Abstract. Several transport mechanisms govern the cross-sectional particle distribution in fully developed turbulent flow in a pipe. These transport mechanisms affect particle load deposition as well as particle resuspension, which are identified as principal protagonists in the build-up of potential discolouration risk in drinking water distribution systems (DWDS). Both are to a large degree controlled by particle size and flow conditions. However, so far, these relationships are not completely understood in the context of DWDS.

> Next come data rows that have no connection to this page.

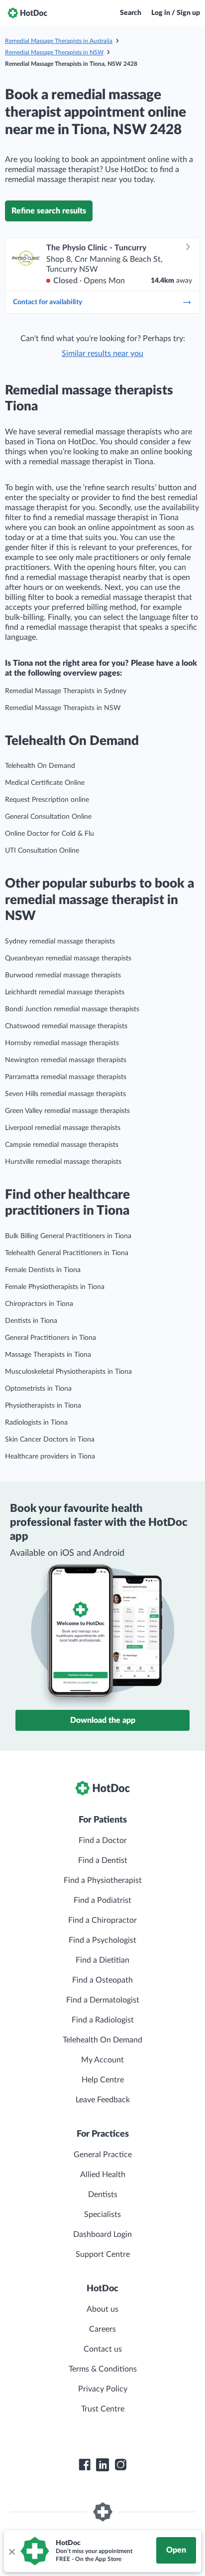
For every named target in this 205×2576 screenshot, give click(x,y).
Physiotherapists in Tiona (43, 1405)
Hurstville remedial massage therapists (63, 1161)
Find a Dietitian (102, 1960)
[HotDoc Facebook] (85, 2464)
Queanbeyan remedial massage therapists (68, 958)
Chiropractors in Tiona (39, 1303)
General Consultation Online (48, 816)
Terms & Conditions (103, 2369)
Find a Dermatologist (102, 2000)
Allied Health (102, 2175)
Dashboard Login (102, 2234)
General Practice (103, 2155)
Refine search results (48, 211)
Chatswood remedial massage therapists (66, 1026)
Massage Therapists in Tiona (48, 1354)
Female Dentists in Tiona (43, 1270)
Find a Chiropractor (102, 1920)
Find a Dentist (102, 1860)
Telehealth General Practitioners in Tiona (66, 1253)
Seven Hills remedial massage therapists (65, 1094)
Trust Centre (102, 2409)
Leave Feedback (103, 2100)
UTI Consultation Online (42, 850)
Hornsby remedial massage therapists (62, 1043)
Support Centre (103, 2254)
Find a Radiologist (103, 2020)
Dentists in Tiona (31, 1320)
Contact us (103, 2349)
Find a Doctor (103, 1840)
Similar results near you (102, 354)
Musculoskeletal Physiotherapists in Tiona (68, 1371)
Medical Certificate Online (45, 782)
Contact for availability (47, 302)
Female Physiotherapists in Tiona (54, 1287)
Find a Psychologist (102, 1940)
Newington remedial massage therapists (65, 1060)
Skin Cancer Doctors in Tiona (50, 1439)
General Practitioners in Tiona (50, 1337)
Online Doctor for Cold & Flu (49, 833)
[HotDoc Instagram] (120, 2464)
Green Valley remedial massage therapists (67, 1110)
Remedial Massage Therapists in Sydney (65, 691)
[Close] (11, 2551)
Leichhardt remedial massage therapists (64, 992)
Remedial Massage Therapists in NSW (54, 52)
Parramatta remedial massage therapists (65, 1077)
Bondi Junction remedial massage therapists (72, 1009)
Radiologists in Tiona (36, 1422)
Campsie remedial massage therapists (61, 1144)
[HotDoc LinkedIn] (102, 2464)
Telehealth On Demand (40, 765)
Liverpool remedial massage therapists (62, 1127)
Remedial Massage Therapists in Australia (58, 41)
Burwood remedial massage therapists (63, 975)
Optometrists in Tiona (38, 1388)
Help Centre (103, 2080)
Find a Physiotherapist (103, 1880)
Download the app (102, 1720)
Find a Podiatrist (102, 1900)
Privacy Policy (102, 2389)
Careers (102, 2329)
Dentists (102, 2195)
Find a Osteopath (102, 1980)
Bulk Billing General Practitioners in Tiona (68, 1236)
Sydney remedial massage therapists (60, 941)
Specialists (102, 2214)
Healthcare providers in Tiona (50, 1456)
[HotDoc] (27, 13)
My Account (102, 2060)
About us (102, 2309)
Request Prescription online (47, 799)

In this research we have attempted to identify under which conditions particles suspended in water are transported towards the pipe wall, which generate favourable conditions for deposition. Experimental results are reported and then compared, qualitatively and quantitatively, to the theoretical predictions in the regime transport map for turbulent flow proposed by van Thienen et al. (2011a). The research was conducted by completing a series of experiments in a laboratory test facility with different hydraulic regimes and different particle size ranges. A newly developed optical tomography measurement system was used in order to produce cross-sectional images of particle concentration in water flowing inside a pipe. The experimental results allowed us to identify flow conditions and particles sizes under which gravitational settling and turbophoresis dominated the radial particle transport. These findings show a good correspondence between experimental data and theoretical predictions on the occurrence of turbophoresis and lead to a better understanding of the processes that increase the potential discolouration risk in DWDS.